What Is Tier 1 Capital?
Tier 1 capital is also called "core capital". According to the nature and functions of bank capital, the division of the different components that constitute bank capital is the most important part of bank assets. In 1981, the standard originally formulated by three US federal regulatory agencies (Monetary Supervisor of the Treasury, Federal Reserve System, and Federal Deposit Insurance Corporation): Tier 1 capital consists of common shares, preferred shares, capital premium, undistributed profits, convertible It is made up of stock bonds, bad debt reserves and other capital reserves. The ratio of Tier 1 capital to total assets varies by region, but the minimum must not be less than 5%. In this way, the bank can bear a certain amount of bad debt losses, and maintain the bank's stable operation and normal profitability. In January 1987, the United States and Britain jointly proposed a weighted assessment of the capital adequacy of the banks of the two countries based on tier 1 capital and tier 2 capital, so that the banks of the two countries could compete on an equal basis. Became the international standard for bank capital suitability under the Basel Accord. [1]
Tier 1 capital
- Tier 1 capital includes core Tier 1 capital and other Tier 1 capital.

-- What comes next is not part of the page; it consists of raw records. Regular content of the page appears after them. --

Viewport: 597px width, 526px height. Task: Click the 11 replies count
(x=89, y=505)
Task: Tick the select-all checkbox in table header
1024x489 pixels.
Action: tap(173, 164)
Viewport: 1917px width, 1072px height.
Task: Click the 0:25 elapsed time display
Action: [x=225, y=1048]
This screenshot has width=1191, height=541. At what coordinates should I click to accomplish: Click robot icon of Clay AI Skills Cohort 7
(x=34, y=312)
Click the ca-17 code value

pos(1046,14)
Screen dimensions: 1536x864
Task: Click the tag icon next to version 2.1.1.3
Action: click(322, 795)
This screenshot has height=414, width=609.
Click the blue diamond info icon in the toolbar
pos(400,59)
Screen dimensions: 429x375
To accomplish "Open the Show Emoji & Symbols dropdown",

- Core Tier 1 capital includes:
- (1) Paid-up capital or common stock.
- (2) Capital reserve.
- (3) Surplus reserve.
- (4) General risk provisions.
- (5) Undistributed profits.
- (6) Minority shareholders' capital may be included in part.
- Other Tier 1 capital includes:
- (1) Other Tier 1 capital instruments and their premiums.
- (2) Minority shareholders' capital may be included in part. [2]
- Replenishing core capital is the most fundamental means for commercial banks to improve their ability to resist risks: the supervisory authorities have not relaxed the conditions for issuing subordinated debt, and the credit limit of subordinated debt is directly related to core capital. The space for debt to supplement subsidiary capital is also greater, so supplementing core capital is the most fundamental means for commercial banks to improve their ability to resist risks. This is why listed city commercial banks with abundant core capital are hardly affected by this new regulation. We also believe that the core capital adequacy ratio of 7% has become the actual CCAR standard.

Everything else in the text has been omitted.